LIBBY: There's always another chance. You can do something right now--
HURLEY: No. We're gonna end up on the island, and I'll be starving, and I'll have my CD player, but only for a few hours, and... wait, wait a second.
(HURLEY puts down BACKPACK and unzips the top compartment. There is a PORTABLE DVD PLAYER and about fifty 10-packs of BATTERIES. HURLEY smiles.)
LIBBY: You go prepared, don't you?
(FLIGHT ATTENDANT takes LIBBY'S boarding pass.)
HURLEY: See you on the other side.
LIBBY: Hey.
* * *
(BACK on the ISLAND. The LOSTIES are gathered around HURLEY's DVD PLAYER watching season 1.)
MICHAEL: Hey, Jin, I didn't know that about the watch.

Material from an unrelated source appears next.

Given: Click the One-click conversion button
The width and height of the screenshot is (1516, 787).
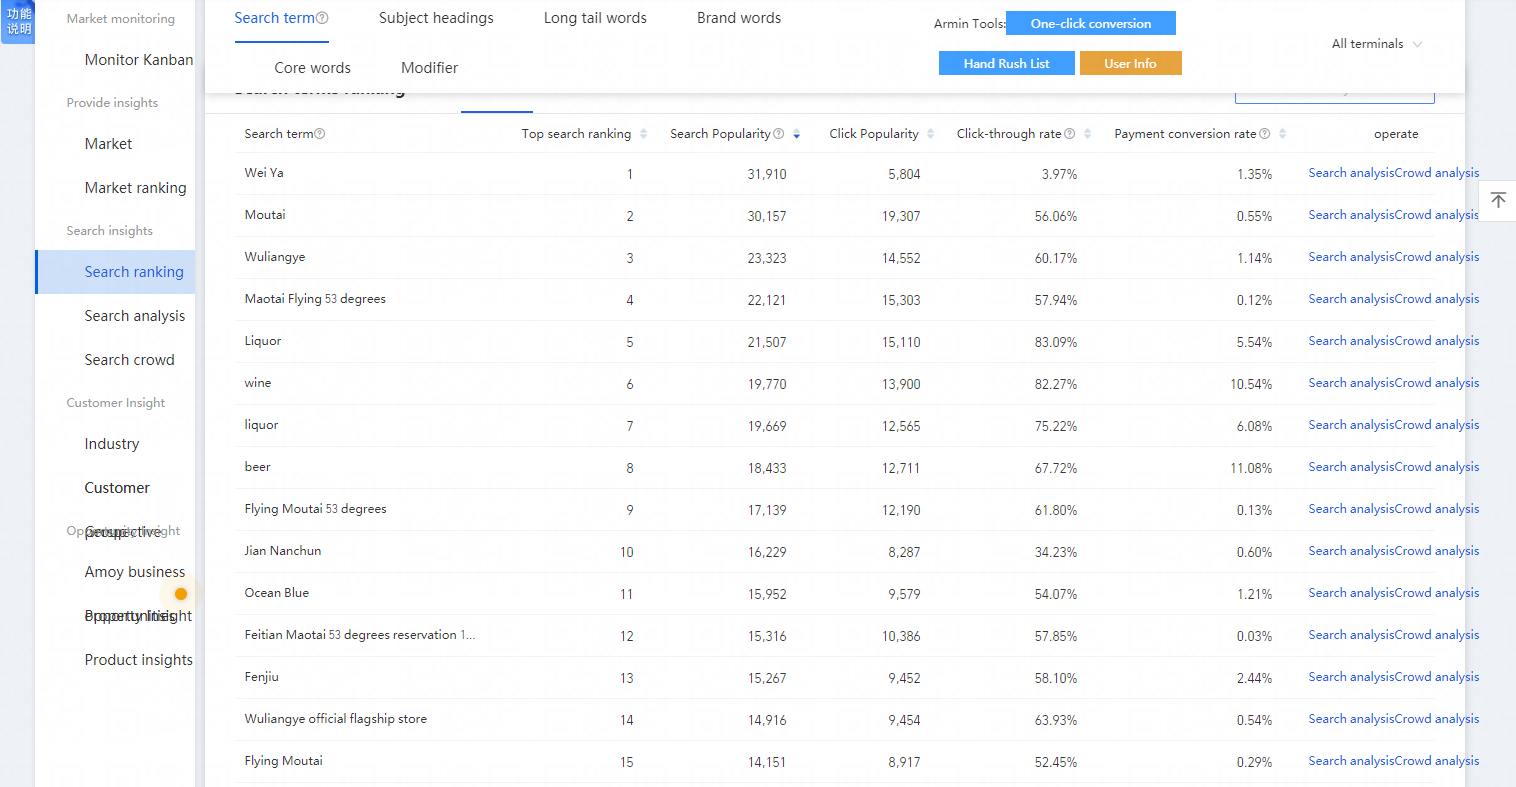Looking at the screenshot, I should tap(1090, 23).
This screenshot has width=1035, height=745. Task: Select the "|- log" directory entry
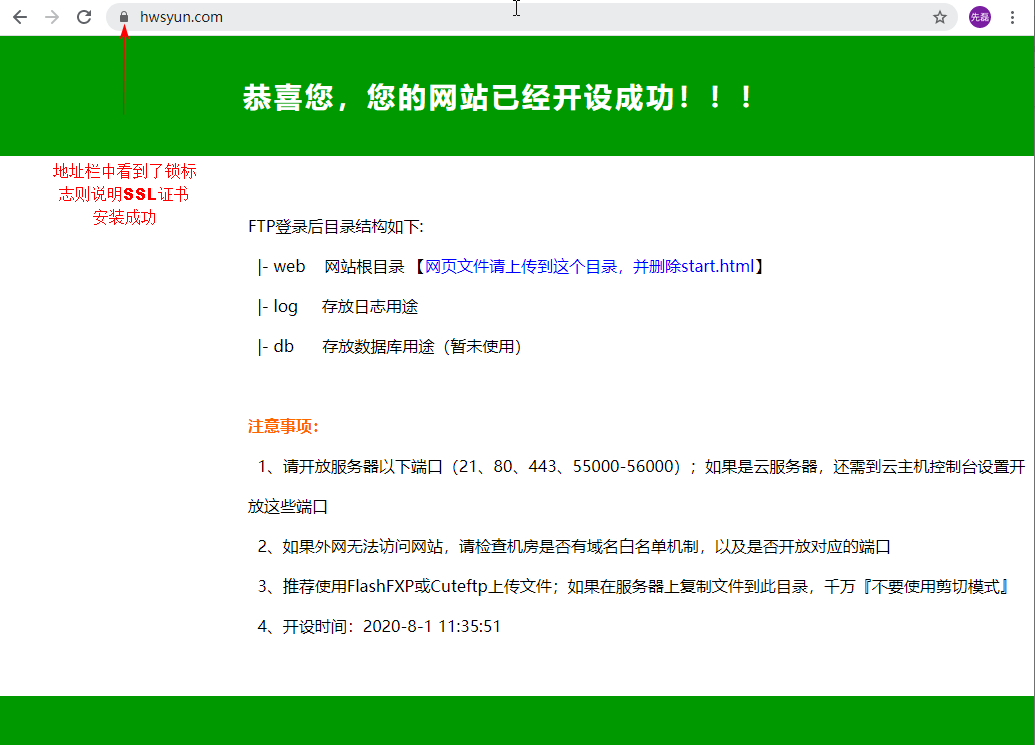click(278, 307)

Sorry, man. Here you go.
JIN: (Thank you)
JACK: Hey Locke, your episode's up next.
LOCKE: I don't know. There's some personal stuff in that episode.
JACK: Hey, the more we know, the better. You've been holding out on us as it is.
KATE: So Hurley, who won the World Series?
HURLEY: '04 or '05?
KATE: Both.
HURLEY: Red Sox, White Sox.
GROUP: No way!
CHARLIE: I never lied to you, mate. Why are you fooling with us?
(Friendly musical montage, then zoom out from beach.